» What you will do
Read through the entries below and copy each line where "agent" turns up.

[Raw data — start]

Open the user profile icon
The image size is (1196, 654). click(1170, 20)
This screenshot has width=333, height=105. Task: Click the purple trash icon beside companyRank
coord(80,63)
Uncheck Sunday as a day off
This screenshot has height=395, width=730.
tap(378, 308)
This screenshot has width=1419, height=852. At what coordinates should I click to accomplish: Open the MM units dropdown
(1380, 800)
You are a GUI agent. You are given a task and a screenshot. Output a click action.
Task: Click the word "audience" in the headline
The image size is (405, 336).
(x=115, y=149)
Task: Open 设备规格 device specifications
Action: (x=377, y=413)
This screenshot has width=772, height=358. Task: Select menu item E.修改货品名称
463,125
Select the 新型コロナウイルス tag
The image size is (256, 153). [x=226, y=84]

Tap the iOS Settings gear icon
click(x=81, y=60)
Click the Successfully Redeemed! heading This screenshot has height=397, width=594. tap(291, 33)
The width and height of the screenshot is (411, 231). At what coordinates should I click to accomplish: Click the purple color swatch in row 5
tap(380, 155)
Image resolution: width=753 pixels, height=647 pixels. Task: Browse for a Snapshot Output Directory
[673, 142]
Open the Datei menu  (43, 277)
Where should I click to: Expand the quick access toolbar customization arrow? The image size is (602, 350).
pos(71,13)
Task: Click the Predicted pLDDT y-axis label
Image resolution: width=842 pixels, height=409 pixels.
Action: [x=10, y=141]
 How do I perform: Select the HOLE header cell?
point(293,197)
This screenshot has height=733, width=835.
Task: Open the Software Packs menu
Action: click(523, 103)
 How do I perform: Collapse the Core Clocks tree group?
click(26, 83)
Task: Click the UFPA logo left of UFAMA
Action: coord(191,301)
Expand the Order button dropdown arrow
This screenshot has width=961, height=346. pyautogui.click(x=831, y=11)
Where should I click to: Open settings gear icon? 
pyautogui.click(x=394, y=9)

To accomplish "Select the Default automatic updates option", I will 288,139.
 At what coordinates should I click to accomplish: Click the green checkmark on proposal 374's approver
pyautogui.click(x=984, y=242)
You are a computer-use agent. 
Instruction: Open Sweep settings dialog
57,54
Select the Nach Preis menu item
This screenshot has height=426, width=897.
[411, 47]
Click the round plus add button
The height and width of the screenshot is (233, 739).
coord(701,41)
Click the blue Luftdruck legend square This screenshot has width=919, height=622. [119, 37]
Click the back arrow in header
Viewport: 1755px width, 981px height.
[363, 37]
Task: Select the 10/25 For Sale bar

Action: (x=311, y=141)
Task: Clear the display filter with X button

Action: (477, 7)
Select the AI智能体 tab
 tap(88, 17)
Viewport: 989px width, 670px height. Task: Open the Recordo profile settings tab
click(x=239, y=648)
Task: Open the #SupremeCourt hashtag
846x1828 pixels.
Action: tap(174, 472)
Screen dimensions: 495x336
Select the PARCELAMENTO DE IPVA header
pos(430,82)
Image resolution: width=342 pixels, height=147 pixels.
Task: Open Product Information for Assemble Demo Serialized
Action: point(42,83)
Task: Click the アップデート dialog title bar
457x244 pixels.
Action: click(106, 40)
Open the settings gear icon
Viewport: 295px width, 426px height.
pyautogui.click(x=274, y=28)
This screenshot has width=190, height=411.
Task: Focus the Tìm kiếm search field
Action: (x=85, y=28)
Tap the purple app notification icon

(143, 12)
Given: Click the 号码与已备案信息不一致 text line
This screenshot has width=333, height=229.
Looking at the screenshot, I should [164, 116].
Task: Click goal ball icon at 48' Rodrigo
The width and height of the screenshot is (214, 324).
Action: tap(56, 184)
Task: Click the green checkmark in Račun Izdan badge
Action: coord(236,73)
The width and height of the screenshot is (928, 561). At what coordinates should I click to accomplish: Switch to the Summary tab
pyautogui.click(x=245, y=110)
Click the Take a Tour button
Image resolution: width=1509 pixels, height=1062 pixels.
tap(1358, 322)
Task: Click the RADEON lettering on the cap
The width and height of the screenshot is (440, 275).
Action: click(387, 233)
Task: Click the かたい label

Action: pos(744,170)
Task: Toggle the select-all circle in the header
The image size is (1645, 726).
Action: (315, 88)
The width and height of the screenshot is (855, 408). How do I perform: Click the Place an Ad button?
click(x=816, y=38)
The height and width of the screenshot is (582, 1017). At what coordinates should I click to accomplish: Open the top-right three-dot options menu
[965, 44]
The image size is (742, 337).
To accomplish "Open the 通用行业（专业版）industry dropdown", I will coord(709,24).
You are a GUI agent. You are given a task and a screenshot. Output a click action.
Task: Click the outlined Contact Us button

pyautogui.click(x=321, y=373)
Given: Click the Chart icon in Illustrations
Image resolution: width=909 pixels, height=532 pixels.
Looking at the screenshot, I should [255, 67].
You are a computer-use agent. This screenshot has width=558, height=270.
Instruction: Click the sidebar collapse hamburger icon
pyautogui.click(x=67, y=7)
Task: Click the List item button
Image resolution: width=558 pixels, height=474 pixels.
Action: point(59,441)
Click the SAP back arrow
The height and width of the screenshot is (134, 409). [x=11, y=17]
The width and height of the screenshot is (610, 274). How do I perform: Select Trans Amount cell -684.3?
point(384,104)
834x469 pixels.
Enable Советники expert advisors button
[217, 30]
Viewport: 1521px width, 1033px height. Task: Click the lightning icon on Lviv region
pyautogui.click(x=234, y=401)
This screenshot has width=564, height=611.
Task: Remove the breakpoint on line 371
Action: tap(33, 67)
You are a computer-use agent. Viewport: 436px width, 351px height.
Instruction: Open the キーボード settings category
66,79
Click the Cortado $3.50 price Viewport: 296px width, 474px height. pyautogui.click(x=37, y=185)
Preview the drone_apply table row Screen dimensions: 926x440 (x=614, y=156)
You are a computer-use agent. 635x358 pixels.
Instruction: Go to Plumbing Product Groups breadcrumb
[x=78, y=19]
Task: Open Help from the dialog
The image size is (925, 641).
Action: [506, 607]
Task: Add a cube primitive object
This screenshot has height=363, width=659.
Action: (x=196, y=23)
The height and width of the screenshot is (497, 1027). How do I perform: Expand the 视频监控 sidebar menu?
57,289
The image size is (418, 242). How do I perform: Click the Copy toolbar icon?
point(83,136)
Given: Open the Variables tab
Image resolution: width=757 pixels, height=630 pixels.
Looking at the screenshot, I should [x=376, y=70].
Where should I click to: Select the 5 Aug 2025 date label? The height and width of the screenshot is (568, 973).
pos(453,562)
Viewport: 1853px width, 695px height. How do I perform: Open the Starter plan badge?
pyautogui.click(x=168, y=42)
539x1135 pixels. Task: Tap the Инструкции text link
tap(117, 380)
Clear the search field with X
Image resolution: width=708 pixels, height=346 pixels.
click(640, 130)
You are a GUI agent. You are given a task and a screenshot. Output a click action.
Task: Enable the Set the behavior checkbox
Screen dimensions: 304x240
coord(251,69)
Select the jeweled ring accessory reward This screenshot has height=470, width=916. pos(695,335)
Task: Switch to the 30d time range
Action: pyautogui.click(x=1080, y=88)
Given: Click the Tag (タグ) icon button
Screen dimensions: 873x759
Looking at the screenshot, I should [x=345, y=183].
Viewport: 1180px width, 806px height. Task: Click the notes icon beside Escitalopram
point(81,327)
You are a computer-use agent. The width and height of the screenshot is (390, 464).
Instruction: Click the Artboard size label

[Raw data — finish]

» Answer for this exercise
You are a GUI agent. You are given a task and a screenshot. Output a click action.
You are a computer-use agent. 
You are a GUI agent. You are given a task and a screenshot. Output a click action.
You are a computer-use agent. This screenshot has width=558, height=270.
You are a computer-use agent. Viewport: 436px width, 351px height.
You are a computer-use agent. 635x358 pixels.
You are a GUI agent. You are given a task and a screenshot. Output a click action.
You are a computer-use agent. The width and height of the screenshot is (390, 464).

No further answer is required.